- **TASK BRIEF**: Range to repeat from the listing below: the line containing "Click the 3D cube icon" down to the line containing "The image size is (490, 240).", both included. Copy it exactly, pictures excluded, and add nothing else.

· · ·

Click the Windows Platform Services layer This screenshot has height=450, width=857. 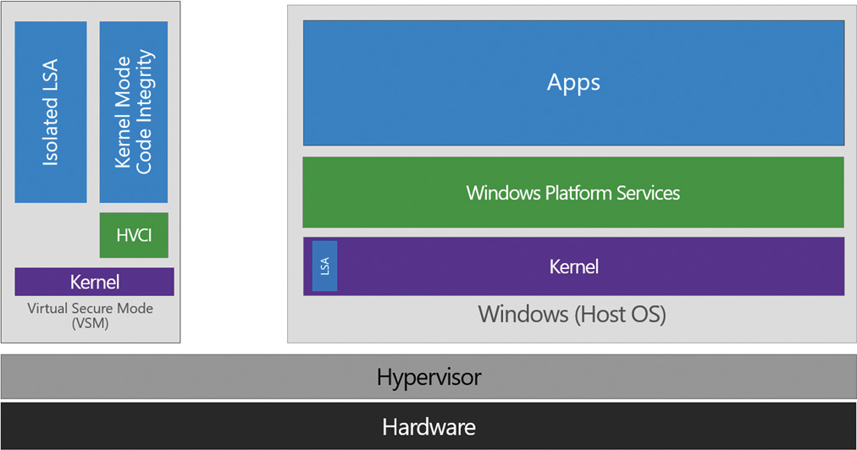[573, 192]
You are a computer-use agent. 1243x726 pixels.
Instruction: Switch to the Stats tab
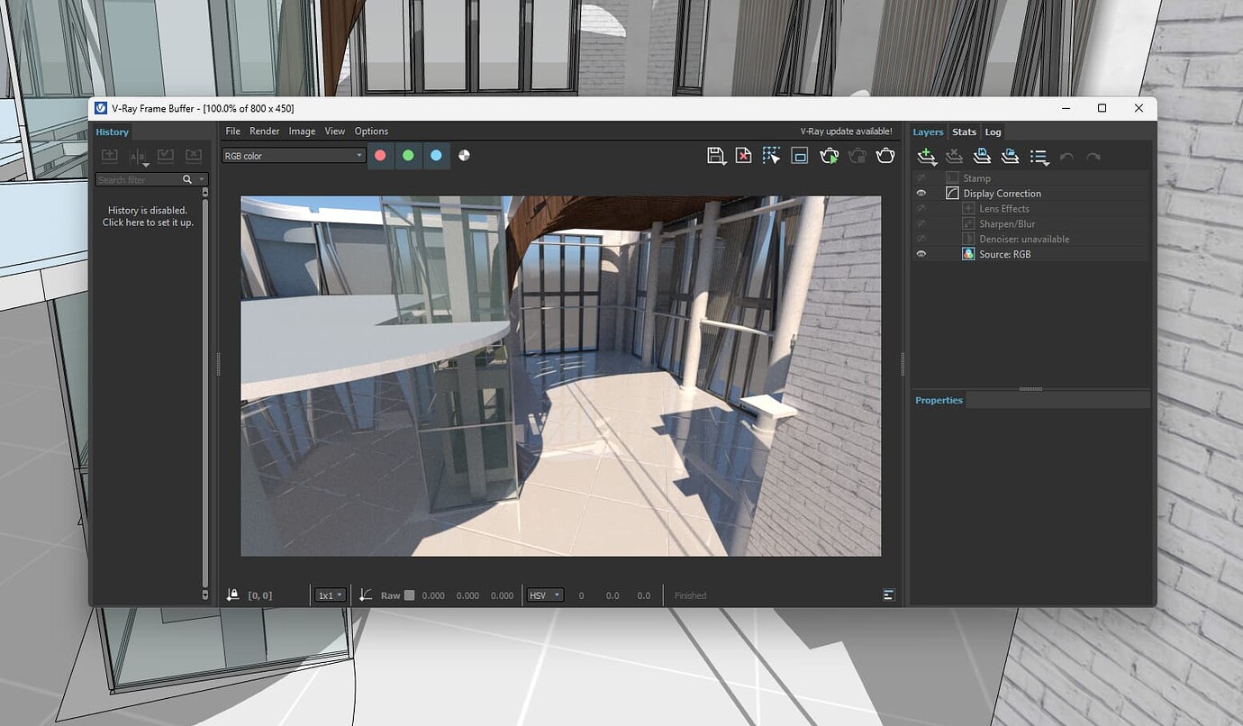point(964,132)
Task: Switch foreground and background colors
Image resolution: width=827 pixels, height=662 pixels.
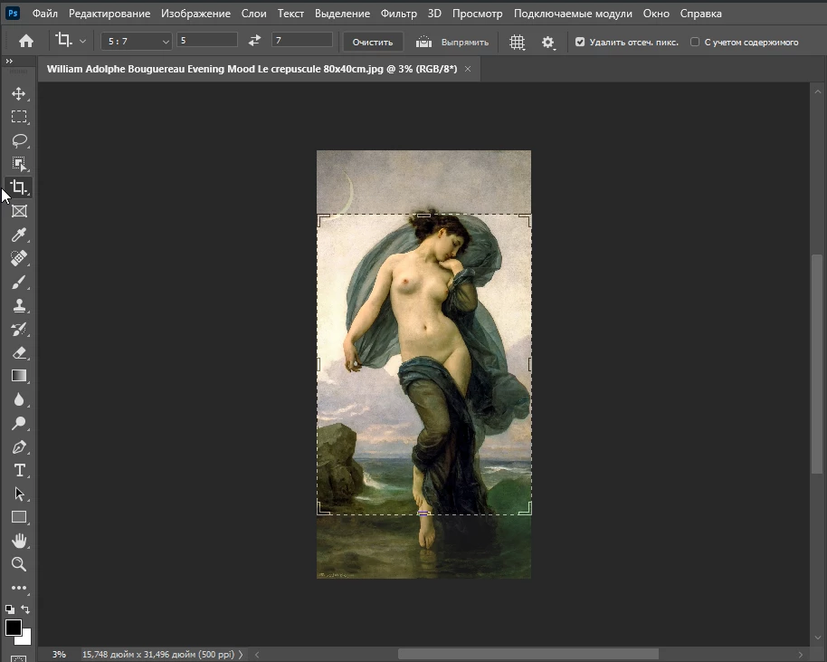Action: point(25,609)
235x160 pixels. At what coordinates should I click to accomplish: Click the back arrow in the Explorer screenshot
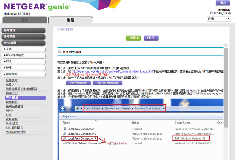point(64,108)

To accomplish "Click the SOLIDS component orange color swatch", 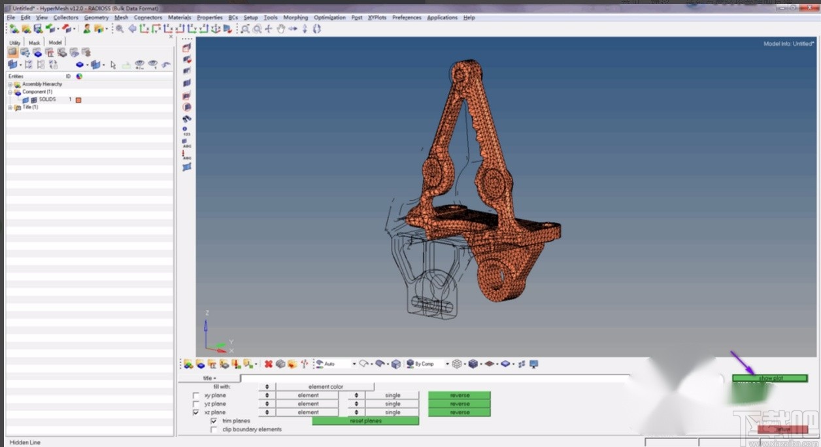I will 78,100.
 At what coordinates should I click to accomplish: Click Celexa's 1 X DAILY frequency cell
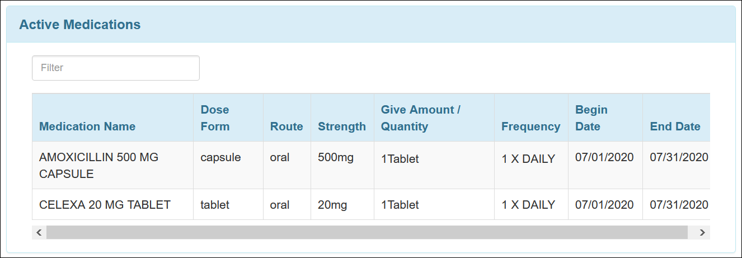coord(528,205)
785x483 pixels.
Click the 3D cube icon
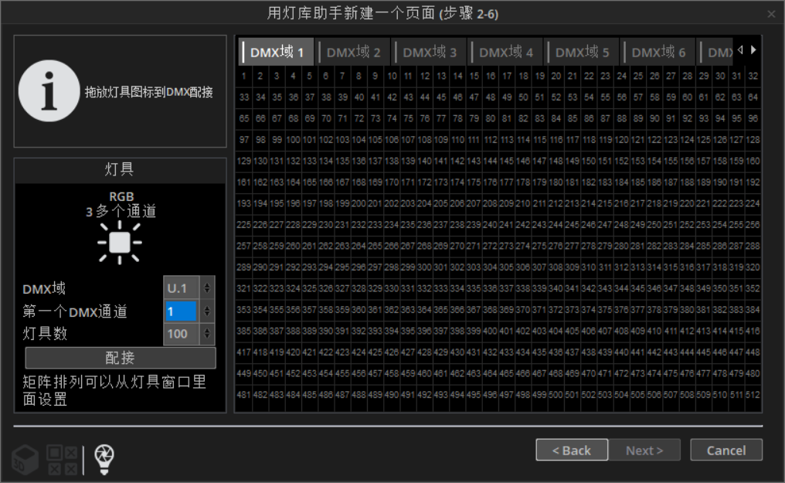27,459
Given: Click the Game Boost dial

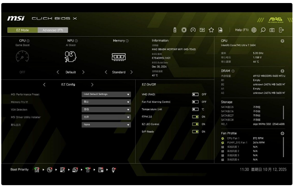Looking at the screenshot, I should 22,57.
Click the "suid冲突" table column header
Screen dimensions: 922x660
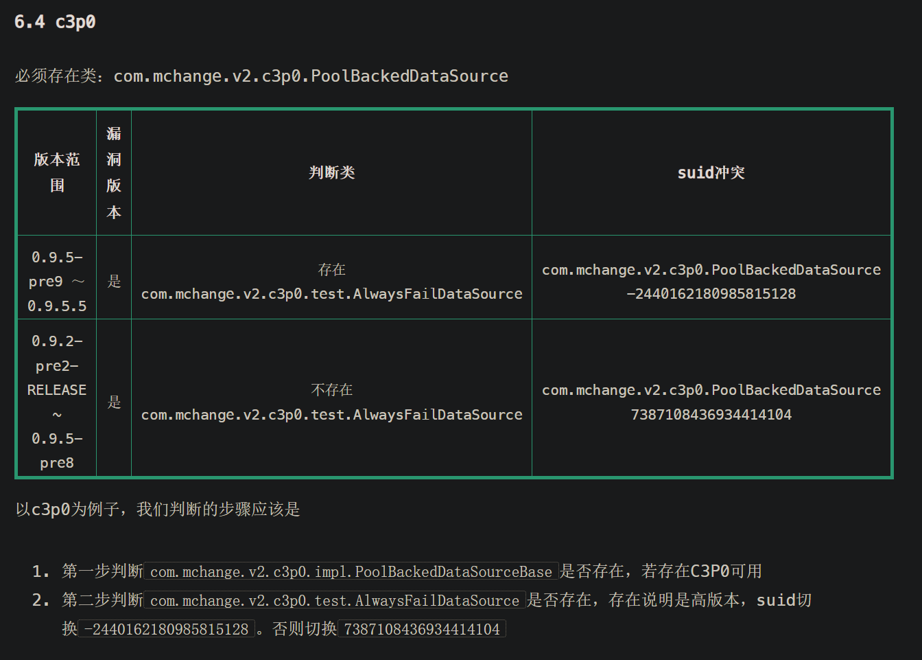click(711, 172)
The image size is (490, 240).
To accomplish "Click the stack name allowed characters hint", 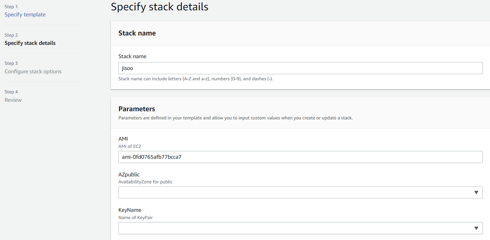I will pos(196,79).
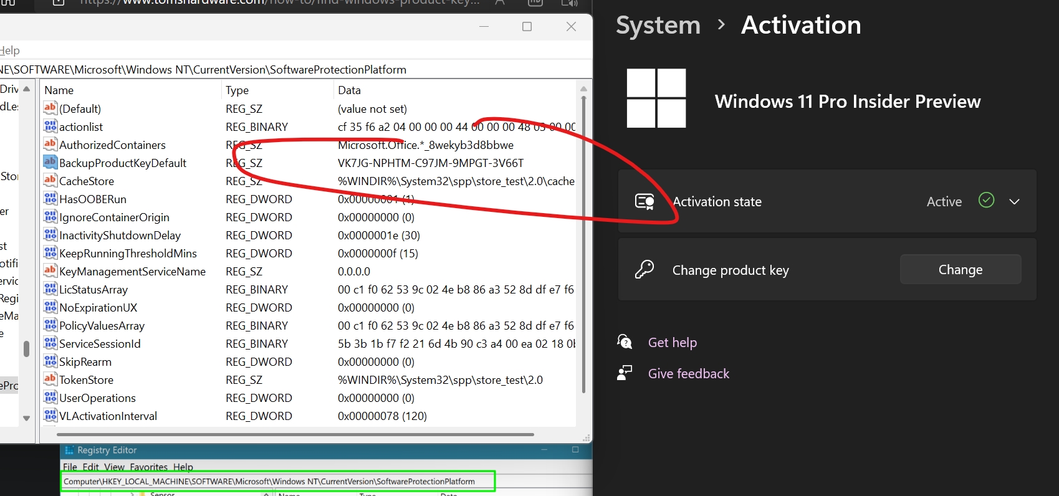Image resolution: width=1059 pixels, height=496 pixels.
Task: Click the Activation state certificate icon
Action: [645, 202]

· · ·

- **ANSWER TO THIS TASK**:
Click the 3D cube icon
27,459
Given: Click the Game Boost dial

Looking at the screenshot, I should 22,57.
Click the "suid冲突" table column header
Screen dimensions: 922x660
click(711, 172)
The image size is (490, 240).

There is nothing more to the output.